今の大阪府議会は、橋下府知事の党・「大阪維新の会」が第1党で、単独で過半数をとれる力をもっています。まあ、それぐらいの力があることと、党のトップのやり方の影響があるのか、数を頼んだ採決が行われているようです。
そんな状況の中、全国初となる「君が代起立条例」、また議会の定数を109から88と2割削減する条例が可決されたとのこと。
「君が代起立条例」は、大阪府内の公立学校の教職員に対し国歌斉唱時の起立を義務づけるもので、条例に従わない場合の罰則は今のところ無いそうです。

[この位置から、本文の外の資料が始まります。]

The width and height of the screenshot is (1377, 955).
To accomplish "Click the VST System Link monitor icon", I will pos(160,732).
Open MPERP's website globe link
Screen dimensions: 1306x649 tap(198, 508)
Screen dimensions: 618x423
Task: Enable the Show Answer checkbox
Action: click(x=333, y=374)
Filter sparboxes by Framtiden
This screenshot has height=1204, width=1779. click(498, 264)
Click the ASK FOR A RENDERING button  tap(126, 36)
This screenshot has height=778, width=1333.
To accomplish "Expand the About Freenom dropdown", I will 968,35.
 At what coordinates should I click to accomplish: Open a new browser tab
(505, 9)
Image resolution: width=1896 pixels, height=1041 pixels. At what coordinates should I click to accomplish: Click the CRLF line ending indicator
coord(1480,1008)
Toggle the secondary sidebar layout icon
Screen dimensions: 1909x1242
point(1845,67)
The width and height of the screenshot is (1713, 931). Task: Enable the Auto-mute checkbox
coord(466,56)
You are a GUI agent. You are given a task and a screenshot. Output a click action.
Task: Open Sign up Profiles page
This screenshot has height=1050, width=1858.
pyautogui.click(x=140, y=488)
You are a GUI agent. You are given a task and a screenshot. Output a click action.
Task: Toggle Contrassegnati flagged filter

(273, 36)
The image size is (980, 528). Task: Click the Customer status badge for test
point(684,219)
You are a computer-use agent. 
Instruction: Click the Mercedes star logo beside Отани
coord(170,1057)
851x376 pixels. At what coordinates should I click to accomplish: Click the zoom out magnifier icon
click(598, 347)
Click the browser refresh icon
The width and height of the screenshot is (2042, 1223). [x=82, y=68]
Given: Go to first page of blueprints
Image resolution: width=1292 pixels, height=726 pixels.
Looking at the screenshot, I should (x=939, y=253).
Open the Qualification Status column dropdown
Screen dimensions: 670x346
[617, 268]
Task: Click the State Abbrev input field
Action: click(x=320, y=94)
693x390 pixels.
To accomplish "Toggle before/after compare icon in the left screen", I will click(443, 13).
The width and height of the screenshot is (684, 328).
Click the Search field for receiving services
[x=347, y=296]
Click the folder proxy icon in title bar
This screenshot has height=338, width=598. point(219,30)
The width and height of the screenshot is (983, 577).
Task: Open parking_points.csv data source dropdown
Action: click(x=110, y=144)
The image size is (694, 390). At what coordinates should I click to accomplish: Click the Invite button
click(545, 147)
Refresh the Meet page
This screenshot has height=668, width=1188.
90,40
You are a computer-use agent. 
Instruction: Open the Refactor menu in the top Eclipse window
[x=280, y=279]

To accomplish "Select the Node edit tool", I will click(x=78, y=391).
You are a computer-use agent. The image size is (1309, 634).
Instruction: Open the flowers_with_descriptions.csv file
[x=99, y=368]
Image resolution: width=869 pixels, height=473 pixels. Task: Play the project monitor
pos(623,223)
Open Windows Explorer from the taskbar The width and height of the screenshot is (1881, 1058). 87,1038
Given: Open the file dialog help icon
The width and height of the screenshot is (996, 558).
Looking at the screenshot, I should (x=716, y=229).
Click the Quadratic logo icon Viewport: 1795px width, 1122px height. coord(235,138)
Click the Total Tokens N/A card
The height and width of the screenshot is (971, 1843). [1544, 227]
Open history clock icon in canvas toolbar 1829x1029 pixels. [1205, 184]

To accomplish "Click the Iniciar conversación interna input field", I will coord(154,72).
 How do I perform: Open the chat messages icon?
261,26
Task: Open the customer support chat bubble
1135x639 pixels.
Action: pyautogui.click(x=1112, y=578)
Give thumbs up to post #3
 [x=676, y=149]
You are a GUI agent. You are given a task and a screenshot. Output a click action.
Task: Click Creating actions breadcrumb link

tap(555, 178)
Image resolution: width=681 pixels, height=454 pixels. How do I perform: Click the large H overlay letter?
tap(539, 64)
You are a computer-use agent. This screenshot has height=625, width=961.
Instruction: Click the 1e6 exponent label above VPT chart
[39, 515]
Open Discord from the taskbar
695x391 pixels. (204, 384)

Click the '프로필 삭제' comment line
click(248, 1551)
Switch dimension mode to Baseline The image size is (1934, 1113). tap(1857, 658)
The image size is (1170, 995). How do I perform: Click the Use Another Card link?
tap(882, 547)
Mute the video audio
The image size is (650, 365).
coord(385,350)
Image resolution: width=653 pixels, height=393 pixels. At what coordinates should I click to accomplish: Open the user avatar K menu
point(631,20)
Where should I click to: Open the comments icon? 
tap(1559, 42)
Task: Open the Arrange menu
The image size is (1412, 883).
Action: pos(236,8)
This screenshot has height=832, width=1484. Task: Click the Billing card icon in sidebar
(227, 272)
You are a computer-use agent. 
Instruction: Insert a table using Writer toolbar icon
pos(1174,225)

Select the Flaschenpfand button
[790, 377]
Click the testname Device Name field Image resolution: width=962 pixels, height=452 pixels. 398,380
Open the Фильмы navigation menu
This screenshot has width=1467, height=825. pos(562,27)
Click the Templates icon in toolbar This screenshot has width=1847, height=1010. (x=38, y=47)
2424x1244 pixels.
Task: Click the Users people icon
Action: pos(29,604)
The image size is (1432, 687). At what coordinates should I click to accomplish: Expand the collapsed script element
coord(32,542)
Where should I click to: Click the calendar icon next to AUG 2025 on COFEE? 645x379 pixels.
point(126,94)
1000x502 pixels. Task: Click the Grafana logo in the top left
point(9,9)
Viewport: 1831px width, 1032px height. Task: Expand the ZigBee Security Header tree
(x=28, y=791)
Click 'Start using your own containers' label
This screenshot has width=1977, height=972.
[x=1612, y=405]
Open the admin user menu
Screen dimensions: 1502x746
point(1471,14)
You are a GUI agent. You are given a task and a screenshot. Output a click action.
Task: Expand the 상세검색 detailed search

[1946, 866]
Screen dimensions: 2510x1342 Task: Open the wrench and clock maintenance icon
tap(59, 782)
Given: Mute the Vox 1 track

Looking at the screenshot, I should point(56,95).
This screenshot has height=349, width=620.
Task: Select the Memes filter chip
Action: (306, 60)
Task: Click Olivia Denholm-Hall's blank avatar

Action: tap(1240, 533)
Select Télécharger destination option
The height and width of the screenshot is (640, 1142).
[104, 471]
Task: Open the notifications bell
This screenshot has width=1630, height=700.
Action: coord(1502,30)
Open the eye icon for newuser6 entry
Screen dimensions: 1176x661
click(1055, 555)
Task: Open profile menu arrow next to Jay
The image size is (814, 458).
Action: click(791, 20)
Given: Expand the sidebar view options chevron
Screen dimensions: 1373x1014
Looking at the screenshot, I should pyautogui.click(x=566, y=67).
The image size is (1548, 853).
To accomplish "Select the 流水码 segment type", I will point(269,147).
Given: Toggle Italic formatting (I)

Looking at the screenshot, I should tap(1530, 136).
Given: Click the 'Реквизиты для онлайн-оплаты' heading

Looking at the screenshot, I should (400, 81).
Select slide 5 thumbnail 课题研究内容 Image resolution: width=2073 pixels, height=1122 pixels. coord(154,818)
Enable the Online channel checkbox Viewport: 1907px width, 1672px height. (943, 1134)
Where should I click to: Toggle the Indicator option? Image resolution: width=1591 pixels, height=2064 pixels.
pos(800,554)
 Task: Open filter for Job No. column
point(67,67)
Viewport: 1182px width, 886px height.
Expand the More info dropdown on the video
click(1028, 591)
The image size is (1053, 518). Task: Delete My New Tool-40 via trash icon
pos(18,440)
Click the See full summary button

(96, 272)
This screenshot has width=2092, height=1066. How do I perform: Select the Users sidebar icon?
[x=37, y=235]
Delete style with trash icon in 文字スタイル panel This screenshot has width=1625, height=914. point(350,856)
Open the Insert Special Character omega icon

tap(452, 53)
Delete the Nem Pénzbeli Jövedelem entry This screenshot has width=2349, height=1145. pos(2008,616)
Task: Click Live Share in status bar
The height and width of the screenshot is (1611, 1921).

思想・良心の自由に抵触するか?思想の強制ではないのか?といった微妙な問題に絡んでくる条例ですが、日本の「公立」学校で、自国の国家を歌うという行為に抵抗がある、というのも妙な話ではあります。
日の丸・君が代は、かつての軍国主義の象徴、「愛国心」などと言うと、軍国主義者・・・といった理由で、否定的にとらえられてきた面がありますね。しかし、国のシンボルを否定してきたことで、自分が属する国家に誇りを持てなくなってしまった、ということもまた事実かと思います。
拒否しているだけで良いのか・・・特に教育者ならなおさらだと思いますが、まあ、起立を義務づける条例が必要、というのもまた妙な感じです。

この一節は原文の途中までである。